(EXTRACT TO READ begins)

NAACCR
- Founded: 1987
- Location: Springfield, Illinois;
- Region served: United States and Canada
- Website: naaccr.org

= North American Association of Central Cancer Registries =

The North American Association of Central Cancer Registries, Inc. (NAACCR), established in 1987, is a collaborative umbrella organization for cancer registries, governmental agencies, professional associations, and private groups in North America interested in enhancing the quality and use of cancer registry data. All central cancer registries in the United States and Canada are members.

== Organizational mission ==
The North American Association of Central Cancer Registries, Inc. is a professional organization that develops and promotes uniform data standards for cancer registration; provides education and training; certifies population-based registries; aggregates and publishes data from central cancer registries; and promotes the use of cancer surveillance data and systems for cancer control and epidemiologic research, public health programs, and patient care to reduce the burden of cancer in North America.

=== Leadership and committees ===
NAACCR is governed by a ten-member board of directors. The NAACCR Executive Director is an ex-officio member of the board. NAACCR members participate in five steering committees, several special committees, and temporary ad hoc committees which help drive much of the association's work. These include:

Steering committees:
- Standardization and Registry Development Steering Committee
- Research and Data Use Steering Committee
- Communications Steering Committee
- Professional Development Steering Committee
- Strategic Planning and Alliances Steering Committee

=== Sponsoring member organizations ===
NAACCR is sponsored by eight member organizations, which participate in quarterly Sponsoring Member Organization meetings and provide input on NAACCR's cancer surveillance activities:

- American Cancer Society
- American College of Surgeons Cancer Programs
- Canadian Partnership Against Cancer
- Centers for Disease Control and Prevention
- College of American Pathologists
- National Cancer Institute
- National Cancer Registrars Association
- Public Health Agency of Canada

== Main activities ==
=== Cancer data standards ===
One of NAACCR's first goals was to achieve consensus on cancer registration standards among the many standard-setting organizations in the United States and Canada, in order to facilitate compilation and comparison of information across different registries. Today, nearly all registries in North America have adopted the NAACCR consensus standards. NAACCR updates these standards annually to meet the changing needs of the registry community.

=== Cancer research ===
Every year, NAACCR issues a call for data from its registry members. These data are evaluated for accuracy and compiled into analytic files to produce CINA, an annual statistical monograph of cancer incidence in the United States and Canada; CINA+ Online, an online query system of cancer incidence data for the previous five years from selected member registries; and CINA Deluxe, a data file for NAACCR researchers to conduct cancer surveillance systems. NAACCR also collaborates with other cancer organizations to produce the Annual Report to the Nation on the Status of Cancer.

=== Education and training ===
In order to develop and maintain the skills and knowledge of cancer reporters in North America, NAACCR creates and releases training workshops, resource materials, and continuing education opportunities. These include online webinars, in-person workshops, scholarships and grants, and other resources. Since its inception, NAACCR has also hosted an annual meeting, focusing on a different theme each year.

(EXTRACT TO READ ends)

• WORK REQUEST 1
Print the passage of the NAACCR article starting with "- American Cancer" and going on through "the registry community.".
• WORK REQUEST 2
According to the NAACCR article, how many member organizations sponsor NAACCR?

(DATA SHOWN begins)

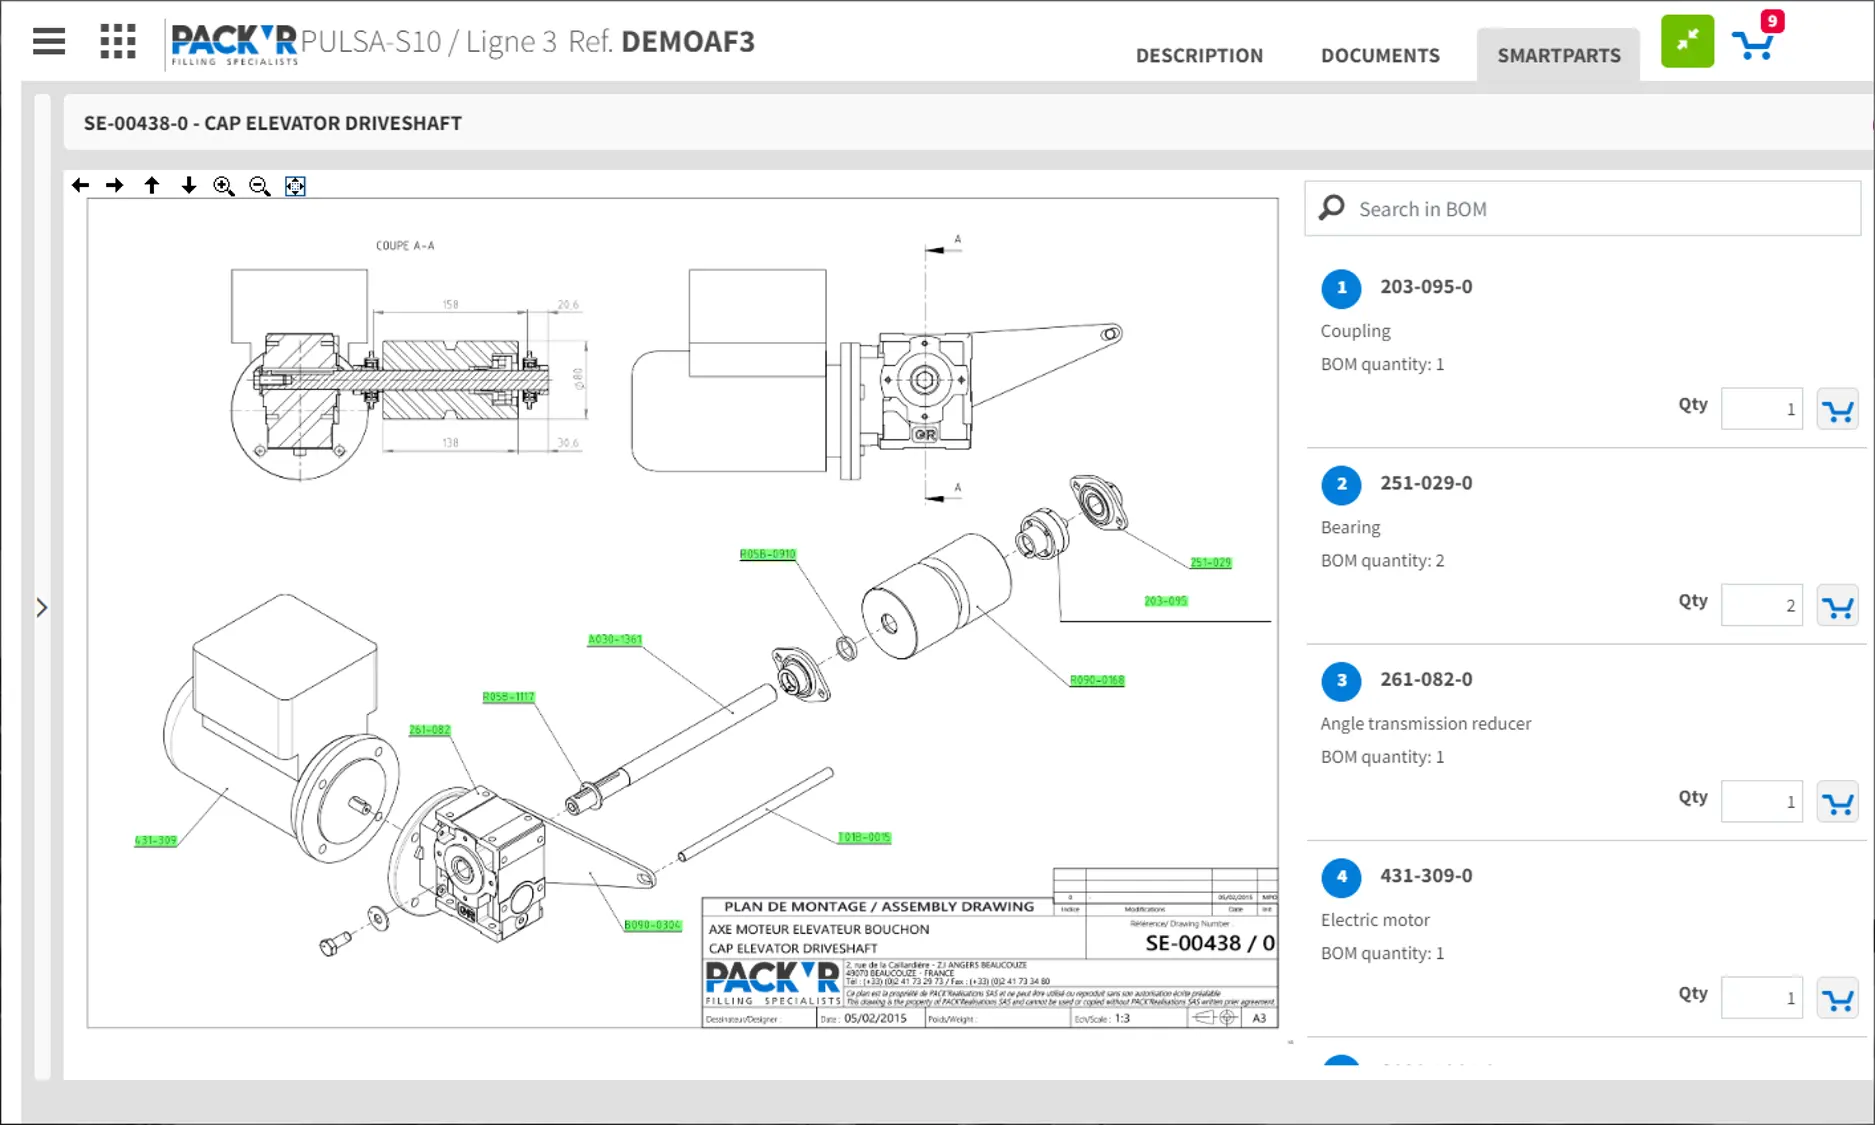Add Coupling 203-095-0 to cart
The height and width of the screenshot is (1125, 1875).
(x=1837, y=410)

(DATA SHOWN ends)

• OUTPUT 1
- American Cancer Society
- American College of Surgeons Cancer Programs
- Canadian Partnership Against Cancer
- Centers for Disease Control and Prevention
- College of American Pathologists
- National Cancer Institute
- National Cancer Registrars Association
- Public Health Agency of Canada

== Main activities ==
=== Cancer data standards ===
One of NAACCR's first goals was to achieve consensus on cancer registration standards among the many standard-setting organizations in the United States and Canada, in order to facilitate compilation and comparison of information across different registries. Today, nearly all registries in North America have adopted the NAACCR consensus standards. NAACCR updates these standards annually to meet the changing needs of the registry community.

• OUTPUT 2
Eight.